▶ _Document excerpt_:
He can hardly be blamed for wanting to put the club front and centre in his sporting life. Aside from supporting him through illness, they’d also wrapped a comfort blanket around him when he was cut from the Waterford squad, an early casualty of new manager Liam Cahill’s desire for change after taking over for 2020.

It smacked of a two-fingered salute then when Shanahan went out in his very first club championship game of 2020 and struck 2-17 against Fourmilewater. Cahill was at the game too.

“I did it for my club, I didn’t do it for any other reason,” insists Shanahan.

“I went out to play well to help the 20 lads I was training with. That’s the only thing I wanted to try to do, to help Lismore get over Fourmilewater that day. You can never say I went out to shove it up Liam’s hole because, look, four weeks later the tide turned and [Ballygunner’s] Barry Coughlan gave me a lesson below in Fraher Field in a county semi-final. Those things happen.”

That last line, “those things happen’” is probably the biggest takeaway from Shanahan’s comments. It highlights the positive place in his life he has got to. He is still ambitious but, crucially, pragmatic. Acceptance has replaced desperation.

▶ _Supplied material_:
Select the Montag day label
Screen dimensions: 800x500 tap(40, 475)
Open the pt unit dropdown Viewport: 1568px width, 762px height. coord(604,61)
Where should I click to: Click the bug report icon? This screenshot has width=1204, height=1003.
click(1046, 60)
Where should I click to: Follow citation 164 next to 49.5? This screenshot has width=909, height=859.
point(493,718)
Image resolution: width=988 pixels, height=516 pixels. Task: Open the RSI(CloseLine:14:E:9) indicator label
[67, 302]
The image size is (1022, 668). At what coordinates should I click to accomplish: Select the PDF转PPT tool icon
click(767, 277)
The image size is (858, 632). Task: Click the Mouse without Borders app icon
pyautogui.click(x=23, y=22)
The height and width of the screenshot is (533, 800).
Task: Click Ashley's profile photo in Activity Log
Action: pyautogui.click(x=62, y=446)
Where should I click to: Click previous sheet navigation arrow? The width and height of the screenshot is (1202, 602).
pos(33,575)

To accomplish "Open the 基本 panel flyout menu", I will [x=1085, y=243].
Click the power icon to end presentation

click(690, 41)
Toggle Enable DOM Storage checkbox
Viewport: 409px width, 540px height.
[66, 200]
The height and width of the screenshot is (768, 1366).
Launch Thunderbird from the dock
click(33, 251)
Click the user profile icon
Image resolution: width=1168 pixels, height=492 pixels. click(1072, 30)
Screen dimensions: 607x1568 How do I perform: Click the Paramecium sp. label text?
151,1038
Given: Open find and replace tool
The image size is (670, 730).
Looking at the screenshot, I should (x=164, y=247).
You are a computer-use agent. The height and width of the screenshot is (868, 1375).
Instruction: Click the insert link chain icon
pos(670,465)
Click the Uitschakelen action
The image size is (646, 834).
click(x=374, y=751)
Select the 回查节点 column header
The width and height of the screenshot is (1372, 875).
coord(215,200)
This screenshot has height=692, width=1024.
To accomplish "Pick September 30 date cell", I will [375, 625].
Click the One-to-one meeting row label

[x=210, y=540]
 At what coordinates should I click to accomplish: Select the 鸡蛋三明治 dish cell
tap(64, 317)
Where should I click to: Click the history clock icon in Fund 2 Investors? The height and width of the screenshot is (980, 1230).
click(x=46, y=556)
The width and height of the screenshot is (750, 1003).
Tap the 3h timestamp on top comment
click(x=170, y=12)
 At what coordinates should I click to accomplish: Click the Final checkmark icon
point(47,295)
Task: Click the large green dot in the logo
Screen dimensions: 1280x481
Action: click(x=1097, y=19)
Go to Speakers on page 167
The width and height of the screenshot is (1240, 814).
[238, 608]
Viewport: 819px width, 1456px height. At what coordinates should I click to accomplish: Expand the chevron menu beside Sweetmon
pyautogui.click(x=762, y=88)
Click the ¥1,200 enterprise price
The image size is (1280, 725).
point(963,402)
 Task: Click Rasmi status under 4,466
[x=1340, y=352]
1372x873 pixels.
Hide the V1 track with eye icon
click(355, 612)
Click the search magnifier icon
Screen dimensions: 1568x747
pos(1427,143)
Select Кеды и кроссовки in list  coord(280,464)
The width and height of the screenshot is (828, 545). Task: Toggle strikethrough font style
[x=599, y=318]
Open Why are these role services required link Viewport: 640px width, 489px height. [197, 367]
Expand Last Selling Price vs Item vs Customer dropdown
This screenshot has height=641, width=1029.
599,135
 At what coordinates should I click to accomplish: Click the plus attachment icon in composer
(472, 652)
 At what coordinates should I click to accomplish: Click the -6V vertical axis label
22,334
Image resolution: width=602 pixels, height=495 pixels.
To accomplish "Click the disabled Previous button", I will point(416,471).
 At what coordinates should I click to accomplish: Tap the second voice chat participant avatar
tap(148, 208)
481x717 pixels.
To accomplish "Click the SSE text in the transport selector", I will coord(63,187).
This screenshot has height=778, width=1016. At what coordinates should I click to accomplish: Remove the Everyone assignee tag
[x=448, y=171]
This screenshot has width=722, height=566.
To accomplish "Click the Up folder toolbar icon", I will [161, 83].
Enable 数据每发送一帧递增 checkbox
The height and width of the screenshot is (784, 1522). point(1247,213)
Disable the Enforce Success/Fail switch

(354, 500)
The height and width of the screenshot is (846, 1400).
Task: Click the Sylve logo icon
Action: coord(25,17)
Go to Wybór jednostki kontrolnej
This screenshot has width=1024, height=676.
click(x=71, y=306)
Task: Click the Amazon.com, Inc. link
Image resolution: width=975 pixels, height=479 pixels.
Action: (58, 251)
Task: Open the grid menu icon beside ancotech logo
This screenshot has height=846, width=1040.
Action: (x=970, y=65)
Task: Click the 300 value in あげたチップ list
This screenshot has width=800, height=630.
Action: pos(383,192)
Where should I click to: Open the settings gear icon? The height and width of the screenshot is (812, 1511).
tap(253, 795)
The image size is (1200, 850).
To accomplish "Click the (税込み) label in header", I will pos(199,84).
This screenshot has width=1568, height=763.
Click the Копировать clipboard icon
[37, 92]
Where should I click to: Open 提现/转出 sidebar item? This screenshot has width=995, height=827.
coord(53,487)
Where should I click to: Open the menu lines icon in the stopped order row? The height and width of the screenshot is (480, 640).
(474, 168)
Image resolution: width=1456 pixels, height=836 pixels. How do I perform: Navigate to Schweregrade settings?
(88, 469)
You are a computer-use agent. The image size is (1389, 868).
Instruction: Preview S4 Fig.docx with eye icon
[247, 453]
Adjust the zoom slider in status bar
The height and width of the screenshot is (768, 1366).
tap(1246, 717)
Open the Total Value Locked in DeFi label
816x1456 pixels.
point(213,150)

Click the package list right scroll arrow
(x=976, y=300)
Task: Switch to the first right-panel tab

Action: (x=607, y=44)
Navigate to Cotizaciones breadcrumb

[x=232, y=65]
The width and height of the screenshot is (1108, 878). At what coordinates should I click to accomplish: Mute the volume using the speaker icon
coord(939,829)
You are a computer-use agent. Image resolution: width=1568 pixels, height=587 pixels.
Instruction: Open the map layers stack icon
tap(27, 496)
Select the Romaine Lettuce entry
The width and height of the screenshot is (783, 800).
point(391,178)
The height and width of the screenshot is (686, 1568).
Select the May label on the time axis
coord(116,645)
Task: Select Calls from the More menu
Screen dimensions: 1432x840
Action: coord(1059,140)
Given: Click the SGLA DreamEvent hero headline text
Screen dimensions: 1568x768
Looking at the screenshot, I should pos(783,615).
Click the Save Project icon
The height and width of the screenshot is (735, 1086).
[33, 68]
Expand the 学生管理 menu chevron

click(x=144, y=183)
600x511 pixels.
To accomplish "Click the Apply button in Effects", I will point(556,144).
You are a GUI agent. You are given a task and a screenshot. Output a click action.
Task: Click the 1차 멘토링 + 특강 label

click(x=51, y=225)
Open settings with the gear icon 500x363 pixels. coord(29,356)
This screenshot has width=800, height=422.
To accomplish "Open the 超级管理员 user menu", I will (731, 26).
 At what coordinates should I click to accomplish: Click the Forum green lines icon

▶ _Given request A_: In the excerpt about Shanahan, what score did he hit against Fourmilewater in his first club championship game of 2020?
▶ _Given request B_: Please list every person named in the excerpt about Shanahan.
The records aren't needed for this work.

▶ _Correct output A_: 2-17

▶ _Correct output B_: Shanahan, Liam Cahill, Barry Coughlan